(Screenshot grounding data)
━━━━━━

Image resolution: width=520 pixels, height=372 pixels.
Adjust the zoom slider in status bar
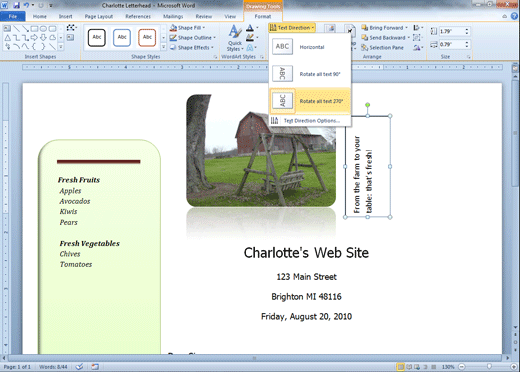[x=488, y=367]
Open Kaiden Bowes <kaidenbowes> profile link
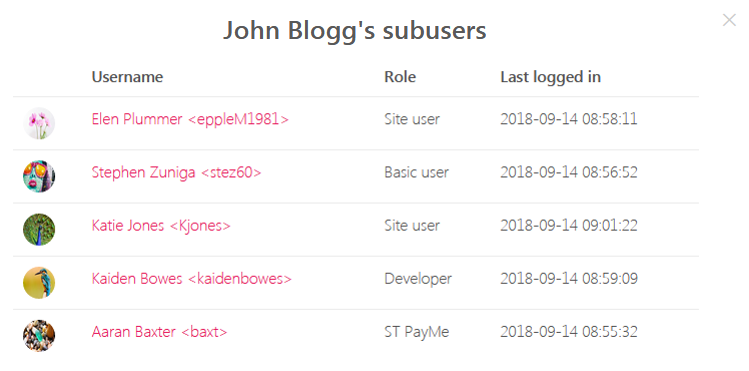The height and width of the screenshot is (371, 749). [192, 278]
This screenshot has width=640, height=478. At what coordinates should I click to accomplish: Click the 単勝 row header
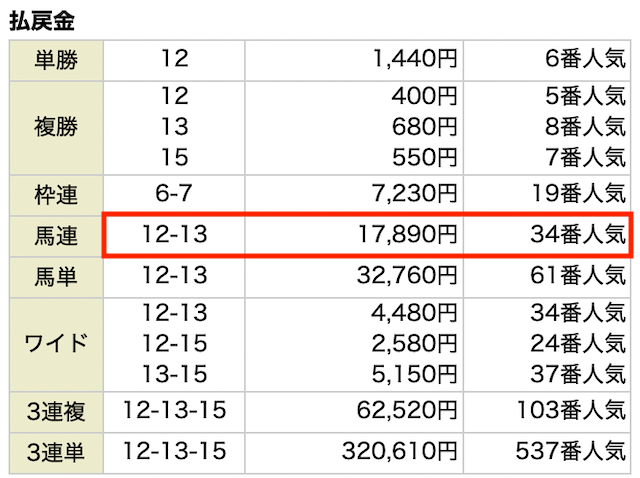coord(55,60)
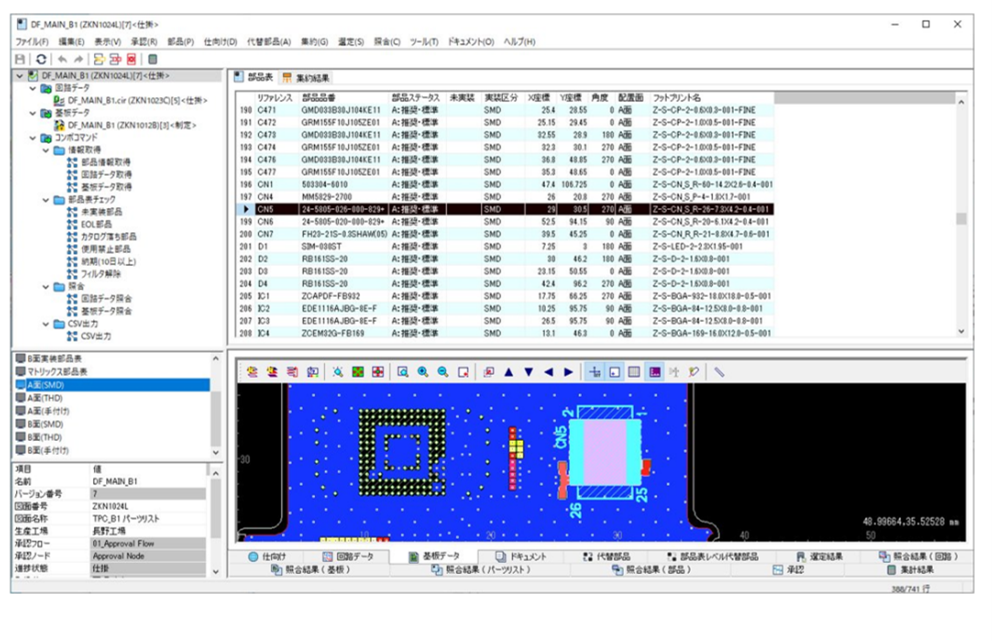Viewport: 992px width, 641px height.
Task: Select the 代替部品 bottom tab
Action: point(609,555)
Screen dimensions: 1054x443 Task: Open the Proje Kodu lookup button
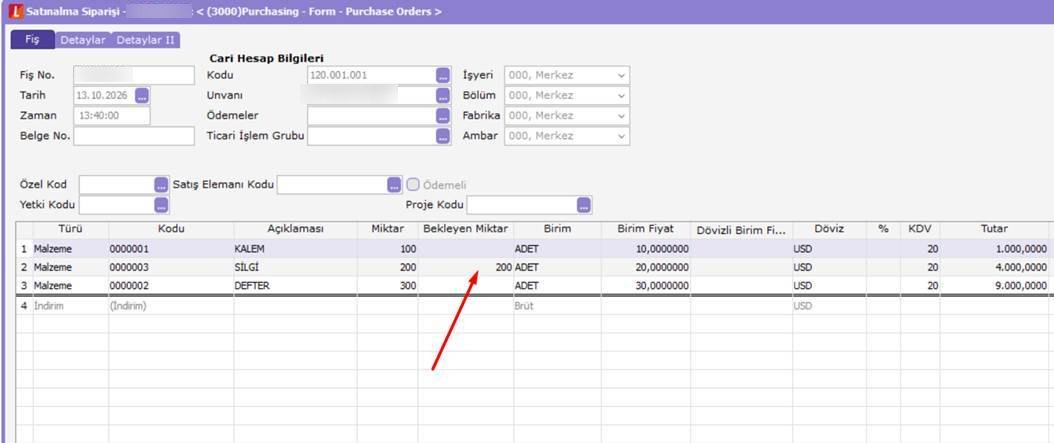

━━━━━━

## What is expected
All of the data should come back exactly as written, but without pictures.

## Final answer
Image resolution: width=520 pixels, height=372 pixels.
Adjust the zoom slider in status bar
[x=488, y=367]
Open Kaiden Bowes <kaidenbowes> profile link
The height and width of the screenshot is (371, 749). [192, 278]
This screenshot has width=640, height=478. At what coordinates should I click to accomplish: Click the 単勝 row header
coord(55,60)
Viewport: 992px width, 641px height.
Task: Select the 代替部品 bottom tab
Action: point(609,555)
Screen dimensions: 1054x443 Task: Open the Proje Kodu lookup button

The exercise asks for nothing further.